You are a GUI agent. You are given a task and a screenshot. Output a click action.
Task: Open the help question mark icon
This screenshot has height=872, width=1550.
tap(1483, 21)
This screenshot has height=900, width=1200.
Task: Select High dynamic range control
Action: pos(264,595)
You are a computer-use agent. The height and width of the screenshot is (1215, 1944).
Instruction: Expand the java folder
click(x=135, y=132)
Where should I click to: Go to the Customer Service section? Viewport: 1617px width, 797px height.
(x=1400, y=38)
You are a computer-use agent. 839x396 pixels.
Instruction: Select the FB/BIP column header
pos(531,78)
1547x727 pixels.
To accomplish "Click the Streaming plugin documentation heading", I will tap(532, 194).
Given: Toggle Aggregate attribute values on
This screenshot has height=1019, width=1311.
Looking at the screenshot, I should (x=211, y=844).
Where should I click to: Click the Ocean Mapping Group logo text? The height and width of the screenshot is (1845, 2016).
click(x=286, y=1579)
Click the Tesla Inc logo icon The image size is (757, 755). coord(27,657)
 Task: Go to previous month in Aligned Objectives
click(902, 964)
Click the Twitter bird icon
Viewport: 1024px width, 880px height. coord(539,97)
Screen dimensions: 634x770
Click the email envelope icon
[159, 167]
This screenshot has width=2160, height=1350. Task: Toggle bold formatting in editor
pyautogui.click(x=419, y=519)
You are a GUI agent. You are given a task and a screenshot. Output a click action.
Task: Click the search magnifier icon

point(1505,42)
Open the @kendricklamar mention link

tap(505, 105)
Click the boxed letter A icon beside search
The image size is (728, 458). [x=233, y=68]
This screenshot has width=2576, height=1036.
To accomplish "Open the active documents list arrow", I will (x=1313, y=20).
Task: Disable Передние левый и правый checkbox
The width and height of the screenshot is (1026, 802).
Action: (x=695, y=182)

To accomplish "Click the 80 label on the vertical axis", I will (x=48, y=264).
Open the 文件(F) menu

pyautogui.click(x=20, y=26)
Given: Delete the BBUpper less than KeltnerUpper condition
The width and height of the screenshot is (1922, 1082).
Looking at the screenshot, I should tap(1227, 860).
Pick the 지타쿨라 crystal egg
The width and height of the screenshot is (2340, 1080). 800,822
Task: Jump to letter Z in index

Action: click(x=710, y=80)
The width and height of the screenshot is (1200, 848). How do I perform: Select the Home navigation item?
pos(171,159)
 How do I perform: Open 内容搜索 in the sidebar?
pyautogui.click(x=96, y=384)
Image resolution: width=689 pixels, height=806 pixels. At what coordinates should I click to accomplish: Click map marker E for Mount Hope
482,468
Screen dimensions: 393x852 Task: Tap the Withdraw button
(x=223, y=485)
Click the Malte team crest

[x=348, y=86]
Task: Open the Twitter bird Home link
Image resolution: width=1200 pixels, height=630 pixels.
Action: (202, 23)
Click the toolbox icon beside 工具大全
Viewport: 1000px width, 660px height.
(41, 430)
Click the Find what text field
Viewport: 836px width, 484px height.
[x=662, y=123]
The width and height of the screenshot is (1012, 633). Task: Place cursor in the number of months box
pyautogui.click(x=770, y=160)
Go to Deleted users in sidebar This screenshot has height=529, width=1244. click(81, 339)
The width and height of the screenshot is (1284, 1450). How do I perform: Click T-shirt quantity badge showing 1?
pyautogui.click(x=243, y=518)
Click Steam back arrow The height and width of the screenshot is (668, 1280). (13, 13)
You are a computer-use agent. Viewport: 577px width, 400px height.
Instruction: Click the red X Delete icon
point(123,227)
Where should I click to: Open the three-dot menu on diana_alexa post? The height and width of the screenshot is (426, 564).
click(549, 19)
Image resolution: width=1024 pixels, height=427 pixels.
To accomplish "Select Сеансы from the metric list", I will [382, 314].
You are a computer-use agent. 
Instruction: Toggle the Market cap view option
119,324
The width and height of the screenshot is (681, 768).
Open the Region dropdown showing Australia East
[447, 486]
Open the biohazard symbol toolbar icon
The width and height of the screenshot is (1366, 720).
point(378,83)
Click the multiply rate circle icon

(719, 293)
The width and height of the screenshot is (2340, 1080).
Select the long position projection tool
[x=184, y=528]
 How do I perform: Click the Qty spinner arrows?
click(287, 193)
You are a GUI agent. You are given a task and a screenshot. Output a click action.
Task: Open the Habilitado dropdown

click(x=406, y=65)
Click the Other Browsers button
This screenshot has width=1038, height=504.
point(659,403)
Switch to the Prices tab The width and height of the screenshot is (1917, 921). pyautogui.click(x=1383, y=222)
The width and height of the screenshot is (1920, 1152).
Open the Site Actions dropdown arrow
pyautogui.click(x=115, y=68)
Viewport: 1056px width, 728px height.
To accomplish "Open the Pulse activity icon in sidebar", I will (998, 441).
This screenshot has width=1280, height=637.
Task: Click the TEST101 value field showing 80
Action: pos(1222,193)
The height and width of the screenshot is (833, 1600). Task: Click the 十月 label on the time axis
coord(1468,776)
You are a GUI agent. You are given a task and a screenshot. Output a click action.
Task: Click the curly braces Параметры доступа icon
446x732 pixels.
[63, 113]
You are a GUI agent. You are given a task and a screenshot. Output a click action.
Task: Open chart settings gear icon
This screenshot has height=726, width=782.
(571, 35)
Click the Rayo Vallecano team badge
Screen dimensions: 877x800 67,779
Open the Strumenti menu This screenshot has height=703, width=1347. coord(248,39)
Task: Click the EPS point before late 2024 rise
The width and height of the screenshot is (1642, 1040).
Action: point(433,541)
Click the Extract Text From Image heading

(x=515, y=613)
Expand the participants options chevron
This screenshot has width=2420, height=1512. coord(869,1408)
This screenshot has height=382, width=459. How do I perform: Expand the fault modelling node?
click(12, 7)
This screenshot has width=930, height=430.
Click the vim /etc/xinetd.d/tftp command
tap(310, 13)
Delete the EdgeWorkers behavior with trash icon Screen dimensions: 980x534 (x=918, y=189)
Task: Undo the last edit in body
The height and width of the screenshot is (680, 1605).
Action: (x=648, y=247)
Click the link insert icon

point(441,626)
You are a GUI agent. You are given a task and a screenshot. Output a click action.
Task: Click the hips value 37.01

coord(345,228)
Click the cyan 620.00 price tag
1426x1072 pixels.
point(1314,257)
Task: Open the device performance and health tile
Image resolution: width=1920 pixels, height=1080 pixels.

------------

* GIVEN EXERCISE: Switch each occurrence of "GUI agent" in the data above to "screen-navigation agent", and reproduce every line with nothing else altered.

* ANSWER FOR THIS EXERCISE:
You are a screen-navigation agent. You are given a task and a screenshot. Output a click action.
Task: Open the help question mark icon
This screenshot has height=872, width=1550.
tap(1483, 21)
This screenshot has height=900, width=1200.
Task: Select High dynamic range control
Action: pos(264,595)
You are a computer-use agent. The height and width of the screenshot is (1215, 1944).
Instruction: Expand the java folder
click(x=135, y=132)
Where should I click to: Go to the Customer Service section? Viewport: 1617px width, 797px height.
(x=1400, y=38)
You are a computer-use agent. 839x396 pixels.
Instruction: Select the FB/BIP column header
pos(531,78)
1547x727 pixels.
To accomplish "Click the Streaming plugin documentation heading", I will tap(532, 194).
Given: Toggle Aggregate attribute values on
This screenshot has height=1019, width=1311.
Looking at the screenshot, I should (x=211, y=844).
Where should I click to: Click the Ocean Mapping Group logo text? The height and width of the screenshot is (1845, 2016).
click(x=286, y=1579)
Click the Tesla Inc logo icon The image size is (757, 755). coord(27,657)
 Task: Go to previous month in Aligned Objectives
click(902, 964)
Click the Twitter bird icon
Viewport: 1024px width, 880px height. coord(539,97)
Screen dimensions: 634x770
Click the email envelope icon
[159, 167]
This screenshot has width=2160, height=1350. Task: Toggle bold formatting in editor
pyautogui.click(x=419, y=519)
You are a screen-navigation agent. You are given a task and a screenshot. Output a click action.
Task: Click the search magnifier icon

point(1505,42)
Open the @kendricklamar mention link

tap(505, 105)
Click the boxed letter A icon beside search
The image size is (728, 458). [x=233, y=68]
This screenshot has width=2576, height=1036.
To accomplish "Open the active documents list arrow", I will (x=1313, y=20).
Task: Disable Передние левый и правый checkbox
The width and height of the screenshot is (1026, 802).
Action: (x=695, y=182)

To accomplish "Click the 80 label on the vertical axis", I will (x=48, y=264).
Open the 文件(F) menu

pyautogui.click(x=20, y=26)
Given: Delete the BBUpper less than KeltnerUpper condition
The width and height of the screenshot is (1922, 1082).
Looking at the screenshot, I should tap(1227, 860).
Pick the 지타쿨라 crystal egg
The width and height of the screenshot is (2340, 1080). 800,822
Task: Jump to letter Z in index

Action: click(x=710, y=80)
The width and height of the screenshot is (1200, 848). How do I perform: Select the Home navigation item?
pos(171,159)
 How do I perform: Open 内容搜索 in the sidebar?
pyautogui.click(x=96, y=384)
Image resolution: width=689 pixels, height=806 pixels. At what coordinates should I click to accomplish: Click map marker E for Mount Hope
482,468
Screen dimensions: 393x852 Task: Tap the Withdraw button
(x=223, y=485)
Click the Malte team crest

[x=348, y=86]
Task: Open the Twitter bird Home link
Image resolution: width=1200 pixels, height=630 pixels.
Action: (202, 23)
Click the toolbox icon beside 工具大全
Viewport: 1000px width, 660px height.
(41, 430)
Click the Find what text field
Viewport: 836px width, 484px height.
[x=662, y=123]
The width and height of the screenshot is (1012, 633). Task: Place cursor in the number of months box
pyautogui.click(x=770, y=160)
Go to Deleted users in sidebar This screenshot has height=529, width=1244. click(81, 339)
The width and height of the screenshot is (1284, 1450). How do I perform: Click T-shirt quantity badge showing 1?
pyautogui.click(x=243, y=518)
Click Steam back arrow The height and width of the screenshot is (668, 1280). (13, 13)
You are a computer-use agent. Viewport: 577px width, 400px height.
Instruction: Click the red X Delete icon
point(123,227)
Where should I click to: Open the three-dot menu on diana_alexa post? The height and width of the screenshot is (426, 564).
click(549, 19)
Image resolution: width=1024 pixels, height=427 pixels.
To accomplish "Select Сеансы from the metric list", I will [382, 314].
You are a computer-use agent. 
Instruction: Toggle the Market cap view option
119,324
The width and height of the screenshot is (681, 768).
Open the Region dropdown showing Australia East
[447, 486]
Open the biohazard symbol toolbar icon
The width and height of the screenshot is (1366, 720).
point(378,83)
Click the multiply rate circle icon

(719, 293)
The width and height of the screenshot is (2340, 1080).
Select the long position projection tool
[x=184, y=528]
 How do I perform: Click the Qty spinner arrows?
click(287, 193)
You are a screen-navigation agent. You are given a task and a screenshot. Output a click action.
Task: Open the Habilitado dropdown

click(x=406, y=65)
Click the Other Browsers button
This screenshot has width=1038, height=504.
point(659,403)
Switch to the Prices tab The width and height of the screenshot is (1917, 921). pyautogui.click(x=1383, y=222)
The width and height of the screenshot is (1920, 1152).
Open the Site Actions dropdown arrow
pyautogui.click(x=115, y=68)
Viewport: 1056px width, 728px height.
To accomplish "Open the Pulse activity icon in sidebar", I will (998, 441).
This screenshot has width=1280, height=637.
Task: Click the TEST101 value field showing 80
Action: pos(1222,193)
The height and width of the screenshot is (833, 1600). Task: Click the 十月 label on the time axis
coord(1468,776)
You are a screen-navigation agent. You are given a task and a screenshot. Output a click action.
Task: Click the curly braces Параметры доступа icon
446x732 pixels.
[63, 113]
You are a screen-navigation agent. You are given a task and a screenshot. Output a click action.
Task: Open chart settings gear icon
This screenshot has height=726, width=782.
(571, 35)
Click the Rayo Vallecano team badge
Screen dimensions: 877x800 67,779
Open the Strumenti menu This screenshot has height=703, width=1347. coord(248,39)
Task: Click the EPS point before late 2024 rise
The width and height of the screenshot is (1642, 1040).
Action: point(433,541)
Click the Extract Text From Image heading

(x=515, y=613)
Expand the participants options chevron
This screenshot has width=2420, height=1512. coord(869,1408)
This screenshot has height=382, width=459. How do I perform: Expand the fault modelling node?
click(12, 7)
This screenshot has width=930, height=430.
Click the vim /etc/xinetd.d/tftp command
tap(310, 13)
Delete the EdgeWorkers behavior with trash icon Screen dimensions: 980x534 (x=918, y=189)
Task: Undo the last edit in body
The height and width of the screenshot is (680, 1605).
Action: (x=648, y=247)
Click the link insert icon

point(441,626)
You are a screen-navigation agent. You are given a task and a screenshot. Output a click action.
Task: Click the hips value 37.01

coord(345,228)
Click the cyan 620.00 price tag
1426x1072 pixels.
point(1314,257)
Task: Open the device performance and health tile
Image resolution: width=1920 pixels, height=1080 pixels.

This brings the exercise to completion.